Bold is a great big word. It’s only four small letters, but oh, my! It brings such freight. I don’t use it often, to tell you the truth. About 90% of the time, my use of the term is limited to clicking Command-B on my computer keyboard! I seem to be more willing to occasionally make a written word stand out than to actually be bold in my day-to-day life.

I wonder sometimes if I have ever been a bold person, someone who steps out and speaks up and makes a change. I know I am not bold physically—I KNOW this. I don’t like high places. I am terminally uncoordinated. Sports balls of any size or shape coming my direction are a source of terror.

I have a friend—one of my dearest friends—who is brazenly bold. She learned to kite-surf in her 50’s and is now an expert. Last year, she and a friend hiked from the Alps of Switzerland to the shores of the Mediterranean in France. This week, she left for Nepal to climb to the base camp of Mt. Everest. Yes, really. The base camp of Mt. Everest.

Uh, no thank you. Much as I love and admire her, that kind of bold feels cray-cray to me.

But as I think about other bold women I have known I soon realized that there are lots of different ways to step up, to step out, to take a chance, to risk failure, to make a difference. You don’t have to be willing to jump out of an airplane to be bold.

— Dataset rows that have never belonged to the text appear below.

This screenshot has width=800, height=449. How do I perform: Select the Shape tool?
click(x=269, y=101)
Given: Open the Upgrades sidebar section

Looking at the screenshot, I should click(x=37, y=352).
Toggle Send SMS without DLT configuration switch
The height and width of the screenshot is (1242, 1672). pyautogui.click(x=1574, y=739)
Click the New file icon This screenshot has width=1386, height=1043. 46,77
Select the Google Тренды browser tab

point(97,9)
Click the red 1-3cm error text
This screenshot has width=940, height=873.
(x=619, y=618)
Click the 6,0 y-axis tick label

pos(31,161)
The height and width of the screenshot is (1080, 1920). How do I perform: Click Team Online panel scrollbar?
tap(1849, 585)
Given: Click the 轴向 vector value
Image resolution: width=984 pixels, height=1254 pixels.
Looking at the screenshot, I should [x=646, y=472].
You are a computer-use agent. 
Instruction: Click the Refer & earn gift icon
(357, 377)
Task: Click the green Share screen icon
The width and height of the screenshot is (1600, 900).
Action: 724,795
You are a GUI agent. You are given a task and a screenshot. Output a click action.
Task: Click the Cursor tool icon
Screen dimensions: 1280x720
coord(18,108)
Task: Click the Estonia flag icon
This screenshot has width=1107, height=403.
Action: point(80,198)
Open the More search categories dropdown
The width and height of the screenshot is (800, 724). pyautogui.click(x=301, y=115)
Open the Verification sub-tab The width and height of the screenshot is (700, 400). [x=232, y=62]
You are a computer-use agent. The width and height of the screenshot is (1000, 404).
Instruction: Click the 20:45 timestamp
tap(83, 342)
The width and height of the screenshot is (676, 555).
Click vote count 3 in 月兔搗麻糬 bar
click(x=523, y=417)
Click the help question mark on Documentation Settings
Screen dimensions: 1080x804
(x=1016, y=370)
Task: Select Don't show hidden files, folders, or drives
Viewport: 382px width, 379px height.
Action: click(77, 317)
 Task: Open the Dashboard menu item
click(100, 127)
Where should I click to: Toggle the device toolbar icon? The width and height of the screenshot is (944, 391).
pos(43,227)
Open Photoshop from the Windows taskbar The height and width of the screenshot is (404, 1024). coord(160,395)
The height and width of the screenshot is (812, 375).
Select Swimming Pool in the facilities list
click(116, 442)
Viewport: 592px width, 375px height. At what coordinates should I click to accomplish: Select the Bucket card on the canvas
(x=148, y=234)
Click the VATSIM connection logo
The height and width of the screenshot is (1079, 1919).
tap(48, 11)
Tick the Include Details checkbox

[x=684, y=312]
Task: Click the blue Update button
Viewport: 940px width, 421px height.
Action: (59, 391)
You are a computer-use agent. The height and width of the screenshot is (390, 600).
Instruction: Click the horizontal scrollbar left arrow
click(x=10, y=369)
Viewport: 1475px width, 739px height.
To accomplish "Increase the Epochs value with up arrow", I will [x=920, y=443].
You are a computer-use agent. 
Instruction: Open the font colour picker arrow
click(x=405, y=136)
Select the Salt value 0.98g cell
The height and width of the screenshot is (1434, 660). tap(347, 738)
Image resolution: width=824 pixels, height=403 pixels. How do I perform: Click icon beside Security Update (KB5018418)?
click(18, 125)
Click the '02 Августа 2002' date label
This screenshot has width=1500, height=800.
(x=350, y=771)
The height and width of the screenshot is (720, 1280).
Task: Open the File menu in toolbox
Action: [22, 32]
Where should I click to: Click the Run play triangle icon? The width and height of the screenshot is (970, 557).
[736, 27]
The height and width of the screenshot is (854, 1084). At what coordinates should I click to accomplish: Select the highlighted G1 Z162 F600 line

Some of the boldest women I know are the ones I’ve met here at SheLoves— Idelette, Tina, Kelley, Kathy, Helen, Bev, Erin, Cindy, Claire, Heather, Sarah, Michaela, Bethany—too many to list.So many stories of courage and the stick-to-it-ive-ness to realize dreams—often despite fear, hardship, and loss.

There are lots of ways to be bold. And every single one of those ways begins with a single step. One decision. One moment of courage. One instant of recognition that this—this idea, this project, this act of grace, this stand-up-and-be-counted moment—is doable. These women—and so many others—believed in possibilities and then they walked those possibilities into reality.

Every bold step begins with a baby step. Dramatic change does not happen overnight. Sometimes, it takes a lifetime or even more than a lifetime. Really bold change only happens when lots of different people take lots of different kinds of baby steps, all of them heading in the same direction.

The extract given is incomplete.